Sejak Agustus 2021 hingga Maret 2023 Menteri LHK, Siti Nurbaya telah menerbitkan 11 surat keputusan yang berisi subjek hukum yang melakukan pembukaan hutan dan kegiatan usaha tanpa izin dalam kawasan hutan. 



Tujuan penerbitan SK ini yaitu untuk memberikan "pengampunan" hingga 23 November 2023 sebagaimana mandat pasal 110A dan 110B UUCK No. 11 tahun 2020, yaitu membebaskan jerat pidana kehutanan kepada pelaku usaha tanpa izin yang ada sebelum terbitnya UUCK  asalkan bersedia membayar denda dg rumus perhitungan ditentukan oleh KLHK berdasarkan PP 24 tahun 2021. 

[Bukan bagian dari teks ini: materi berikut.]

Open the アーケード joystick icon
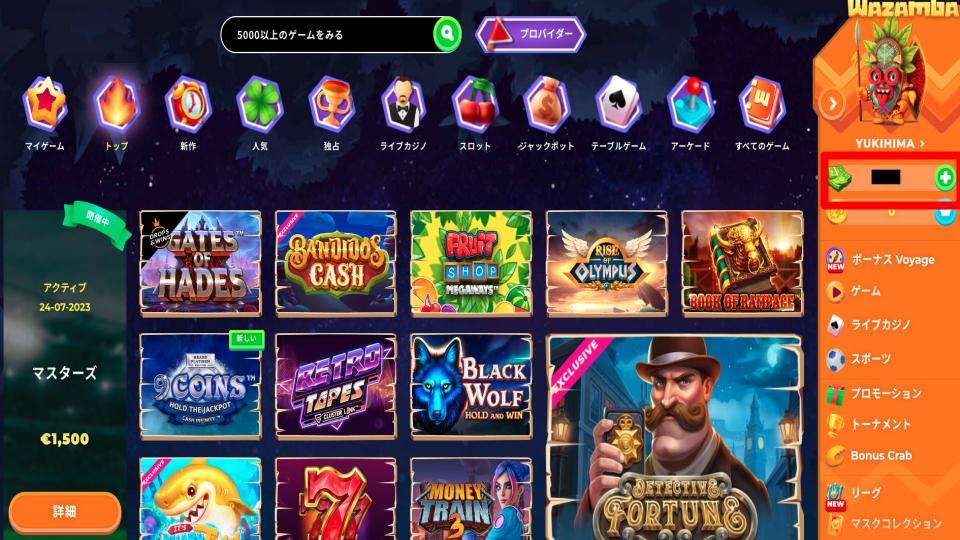 click(x=690, y=103)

Baru-baru ini Menteri LHK kembali menerbitkan Surat Keputusan Tahap 10 pada 30 Desember 2022 berisi 150 subjek hukum dan Surat Keputusan Tahap 11 pada 7 maret 2023 berisi 890 subjek hukum. Kedua SK berjumlah 1.040 subjek hukum, yang meliputi kegiatan usaha pertambangan nikel dan batubara,  penguasaan untuk  pemanfaatan infrastruktur fisik, pemukiman dan perkebunan kelapa sawit. 

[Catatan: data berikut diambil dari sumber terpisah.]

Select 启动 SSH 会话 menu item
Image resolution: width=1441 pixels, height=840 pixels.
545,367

Jika ditotal sejak SK Menteri LHK tahap 1 hingga 11 maka jumlah subjek hukum perusahaan, individu, kelompok tani, Koperasi dan infrastruktur pemerintah yang akan mendapat pengampunan mencapai 2.671 subjek hukum. 

Langkah Kementerian LHK yang tertutup dalam proses pengampunan sangat disayangkan. Mengingat kabar angin mulai berhembus kalau ada oknum-oknum di KLHK yang ikut bermain menawarkan jasa konsultan kepada subjek hukum yang membayar denda sebagai syarat pengampunan. Kalau di Kementerian Keuangan ada jasa konsultan pajak maka di Kementerian LHK ada konsultan jasa pengurusan keterlanjuran usaha tanpa izin dalam kawasan hutan. 

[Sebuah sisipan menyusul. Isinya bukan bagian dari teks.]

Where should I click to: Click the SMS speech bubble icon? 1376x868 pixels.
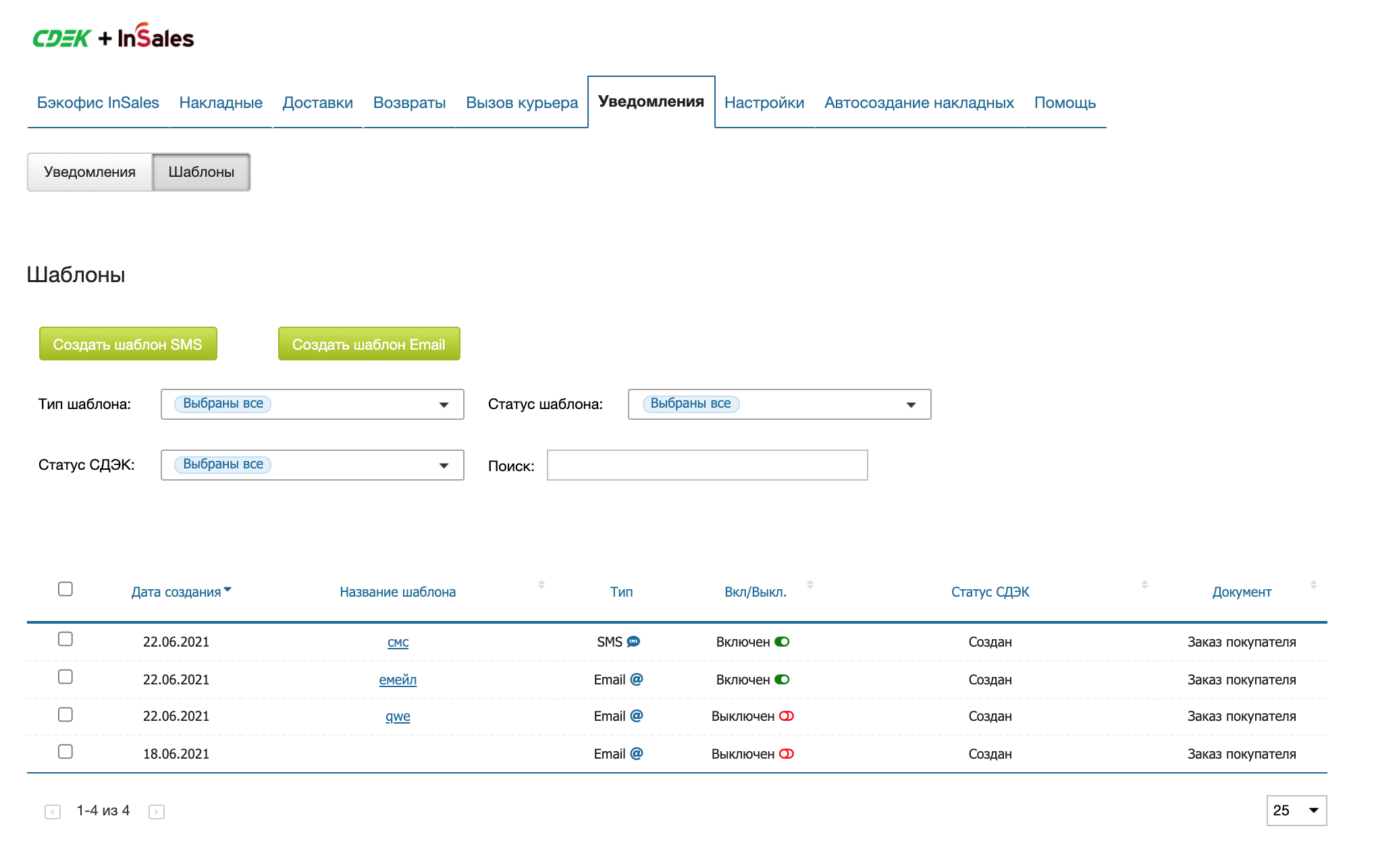pyautogui.click(x=633, y=641)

Tentu kita tidak mengharapkan isu miring di Kementerian Keuangan terjadi juga di Kementerian LHK, mengingat potensi pendapatan negara dari pembayaran denda pemanfaatan hutan tanpa izin ini bisa mencapai puluhan hingga ratusan triliun rupiah jika dapat dimaksimalkan.

Untuk mencegah hal negatif tersebut, tiada cara lain KLHK harus melibatkan partisipasi pemangku kepentingan daerah dan membuka secara transparan nama-nama serta proses pengampunan melalui pembayaran denda ini, supaya ada kontrol dari publik jika ada oknum kementerian ataupun afiliasi kekuatan politik yang ingin bermain curang meloloskan subjek hukum dari denda. KPK juga diharapkan turun tangan melakukan pengawasan untuk menekan adanya potensi "kongkalikong" dalam pengurusan denda dan pengampunan sektor kehutanan ini.